The War of Don Emmanuel's Nether Parts by Louis de Bernières
This is de Bernières’ first novel I think and it’s interesting to see how his later style is developing, with different sections devoted to very different characters and story types and with other sections devoted to history, politics, local traditions, and other typically “nonfiction” topics. I can see the writer of Corelli’s Mandolin developing here.
The influences behind this novel are clear: (1) de Bernières spent time teaching English in Colombia and that is clearly the unnamed republic in the book and (2) he must also have spent time reading Latin American authors, specifically Gabriel Garcia Marquez. The novel seems to combine the typical hot steamy novel set in an hopelessly unruly banana republic with the rollicking fun and magical realism of One Hundred Years of Solitude. There’s a good jolt of political satire with a point of view on history that’s different from both the banana republic novels and from Latin American magical realism. It is not quite its author’s own voice—more a trying on and modification of other author’s voices—and I suspect readers of de Bernières’ mature novels will initially be a bit disappointed.
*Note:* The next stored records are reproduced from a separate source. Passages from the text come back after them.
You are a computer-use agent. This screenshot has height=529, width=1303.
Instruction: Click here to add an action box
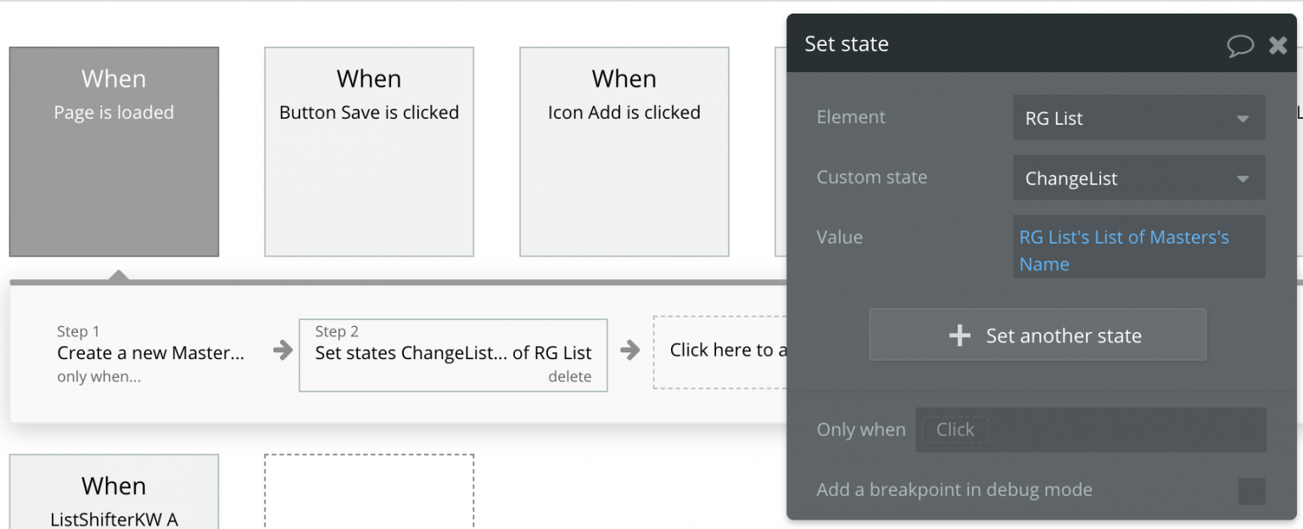[x=721, y=351]
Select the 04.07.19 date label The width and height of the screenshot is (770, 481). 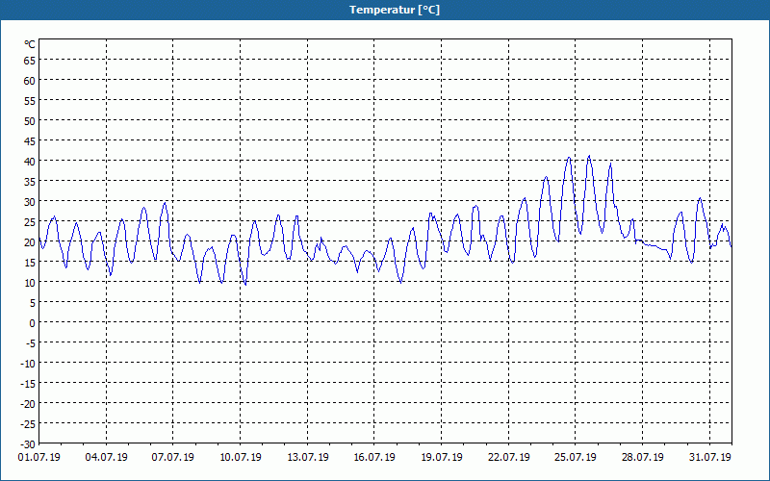(106, 457)
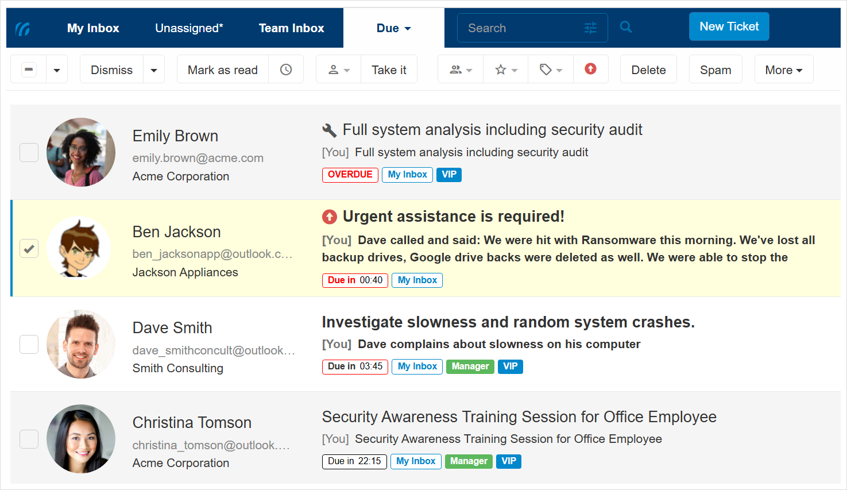Check Emily Brown's ticket checkbox
Screen dimensions: 847x490
[x=29, y=153]
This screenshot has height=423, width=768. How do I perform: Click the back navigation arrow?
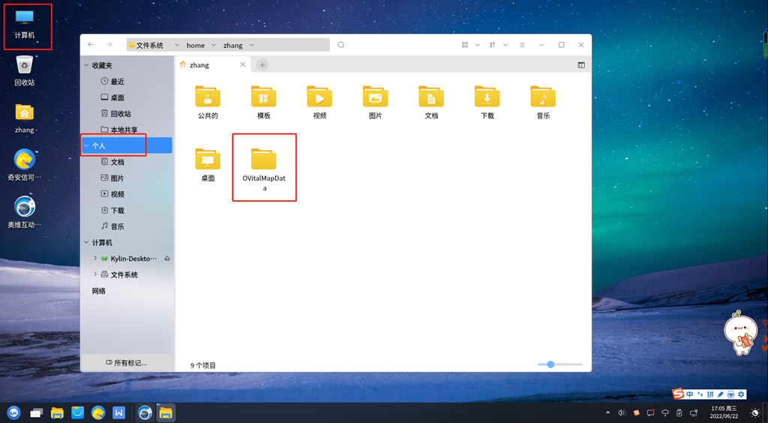pyautogui.click(x=91, y=45)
Still once the story gets going, readers will marvel at the author’s humor and inventiveness and rush on to finish it. Starting with the spoiled lady who wants to divert a river to fill her swimming pool and the fat, stupid, brutal army officer the novel progresses through giant cats and laughing plagues, political disappearances a lá Argentina, and the founding of Cochadebajo de los Gatos (“a city of cats beneath a lake”) which figures in the de Bernières’ continuation of the saga—The Troublesome Offspring of Cardinal Guzman.